Yesterday, as I spoke with my naturopath, I was surprised to hear him tell me that the desiccated thyroid products are now readily available in the US.

I have to confess, the mess last year kind of "converted" me away from US suppliers. After a while, when you get hassled every step of the way here in the US, and you find that their price is somewhere around $1 per per day, the easy access and 11- or 12-cent/pill prices of overseas suppliers become pretty attractive. So I hadn't even looked at U.S. suppliers in almost a year (since last I worked on the article above).

One last note: I thought I should at least check on what I wrote last October before simply posting it.

I found the following update in About.com's Thyroid area:
A brief status update on "Current Drug Shortages" posted at the FDA website on March 2, 2010, states that, as of February 12, 2010:
"Forest reports manufacturing issues involving the raw material and RLC reports increased demand. FDA has not ordered Forest or RLC to remove these thyroid (desiccated) tablets from the market. This has been a long term shortage and any new information will be posted as soon as it becomes available. FDA approved levothyroxine products continue to be available from multiple manufacturers."
It's good to see that the FDA felt it necessary to include the brief statement that they have not ordered Forest or RLC to remove these thyroid (desiccated) tablets from the market.

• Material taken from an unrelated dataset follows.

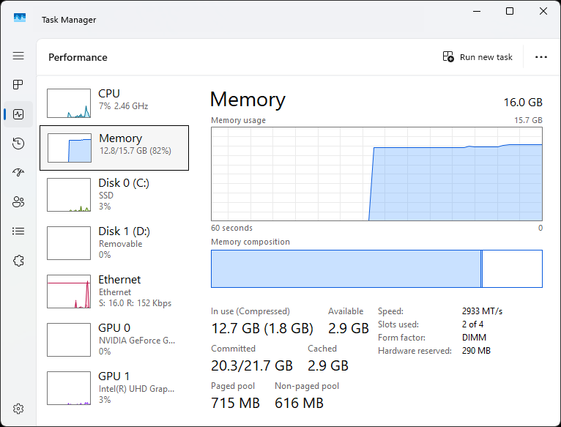Image resolution: width=561 pixels, height=427 pixels.
Task: Select GPU 0 NVIDIA GeForce entry
Action: (x=114, y=340)
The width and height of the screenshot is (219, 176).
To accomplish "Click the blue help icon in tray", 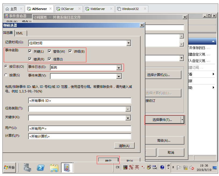I will [x=162, y=167].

This very likely reflects a concern on the part of the FDA that it not be perceived as taking action that can endanger the many thyroid patients who rely on natural thyroid drugs, and may be a response to thousands of inquiries by telephone, email and fax the FDA received from thyroid patients and practitioners regarding concerns about various FDA actions regarding natural desiccated thyroid drugs.

The FDA's statement does not address a critical issue for thyroid patients however. According to the natural desiccated drug manufacturers, the FDA has indicated that they still consider natural desiccated thyroid drugs "unapproved," and intend to call for a new drug application process for natural desiccated thyroid drugs.

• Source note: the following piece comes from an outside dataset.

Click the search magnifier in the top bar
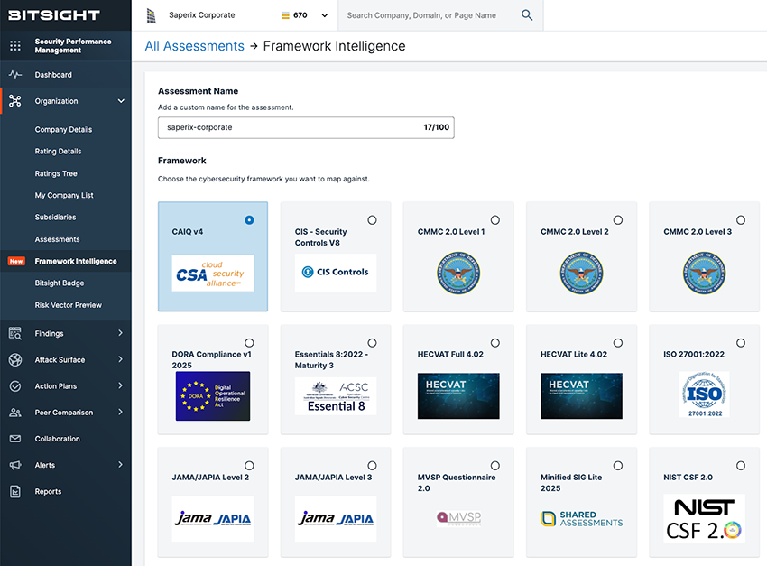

This leaves us with several important questions:

  • When will the FDA requirement for new drug application for natural desiccated thyroid drugs be issued?
  • Will the FDA call for the faster (and less costly) abbreviated new drug application (ANDA) or the lengthier, costlier complete new drug application (NDA) process?
  • Will natural desiccated thyroid drugs be allowed to remain on the market during the ANDA/NDA process?

We still do not have answers to these questions, though manufacturers are still working behind the scenes with the FDA and with their own scientific experts, doing their best to ensure that natural desiccated thyroid drugs will continue to be available in sufficient supply to all patients who need them in the short term, and throughout a federally-mandated approvals process.